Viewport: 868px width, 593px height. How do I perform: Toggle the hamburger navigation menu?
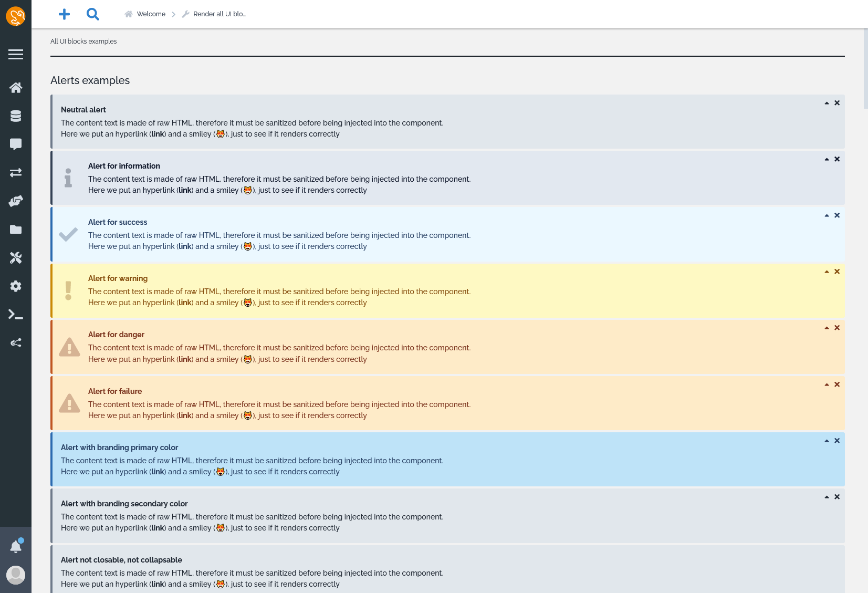point(16,55)
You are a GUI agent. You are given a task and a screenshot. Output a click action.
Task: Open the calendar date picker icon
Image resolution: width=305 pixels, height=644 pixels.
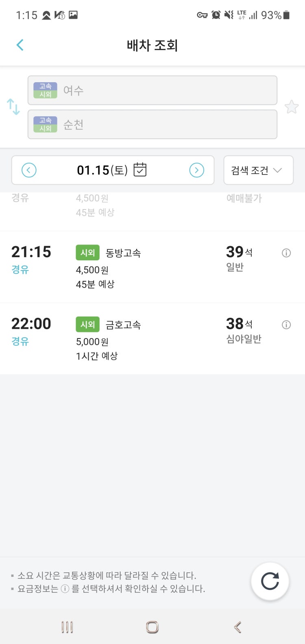(x=140, y=170)
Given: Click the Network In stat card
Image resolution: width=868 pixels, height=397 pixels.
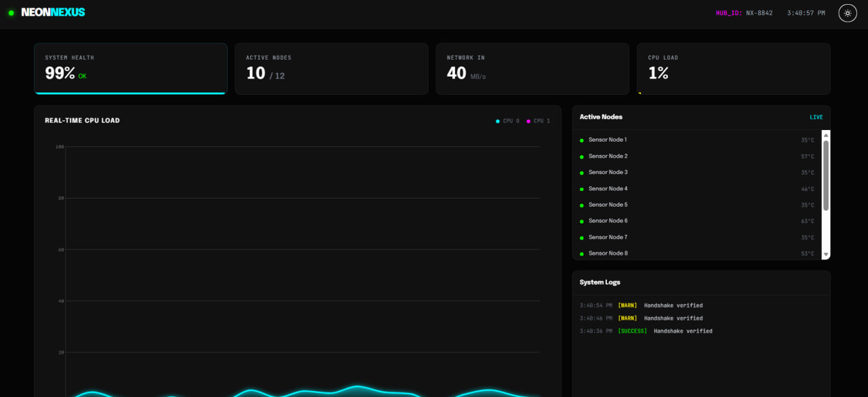Looking at the screenshot, I should click(x=532, y=68).
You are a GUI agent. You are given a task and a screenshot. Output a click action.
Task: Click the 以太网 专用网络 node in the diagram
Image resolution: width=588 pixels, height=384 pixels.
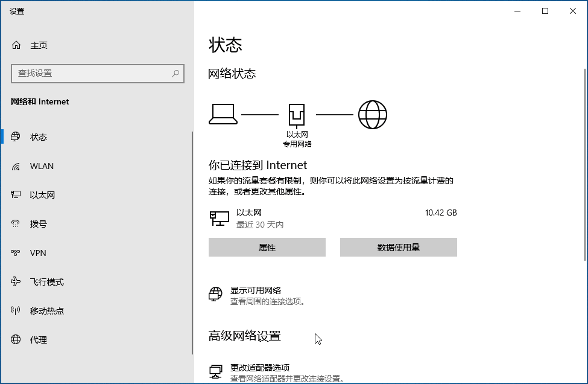(296, 114)
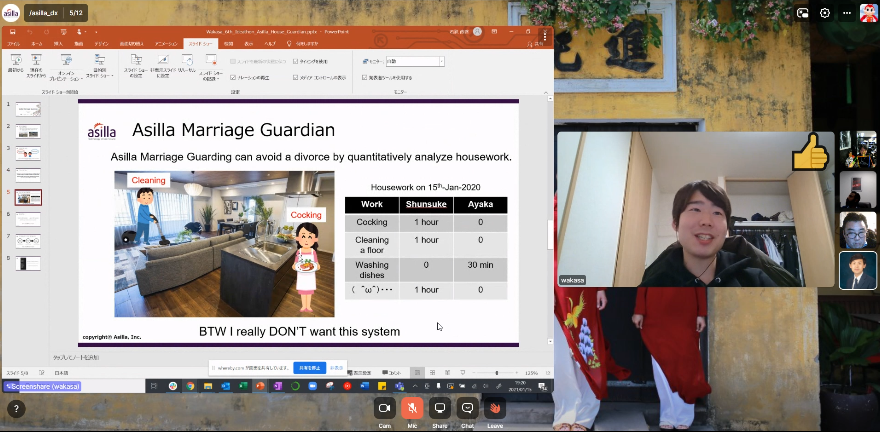Leave the meeting with the Leave button
The image size is (880, 432).
[x=494, y=408]
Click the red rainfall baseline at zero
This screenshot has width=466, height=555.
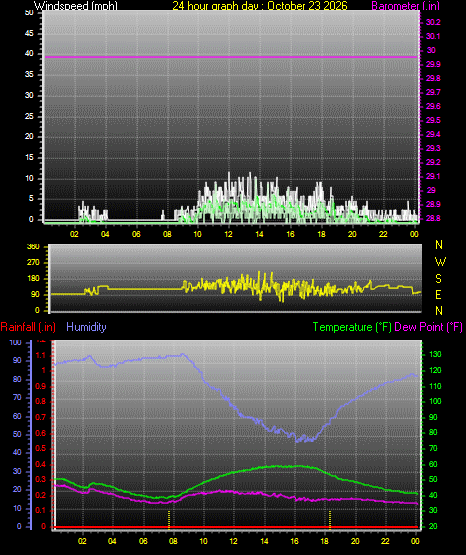point(235,527)
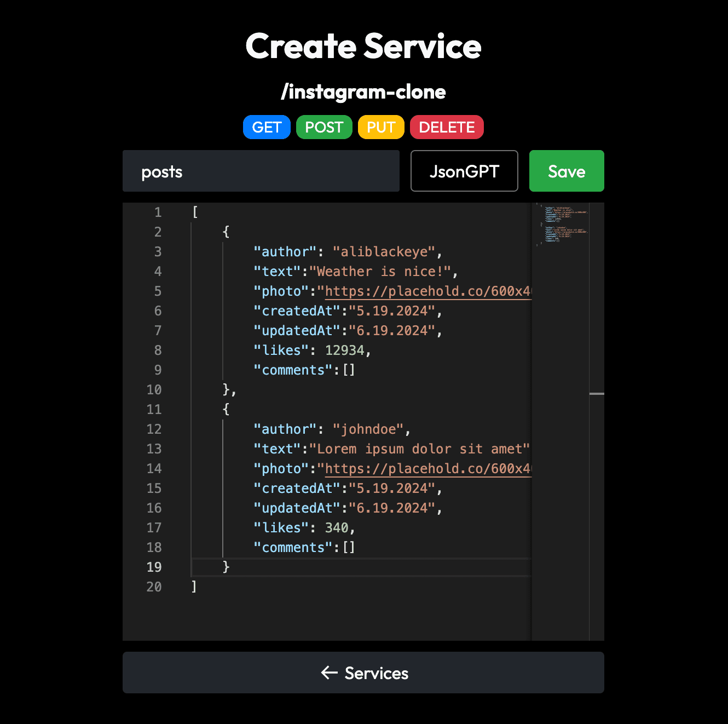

» **Task requirements**:
Could you repeat exactly the lines from the one containing "Image resolution: width=588" to the last line of the records, both included, and leave out every picture?

» **Solved exercise**:
Image resolution: width=588 pixels, height=384 pixels.
(296, 114)
Leave the meeting with the Leave button
The image size is (880, 432).
[x=494, y=408]
Click the red rainfall baseline at zero
This screenshot has width=466, height=555.
point(235,527)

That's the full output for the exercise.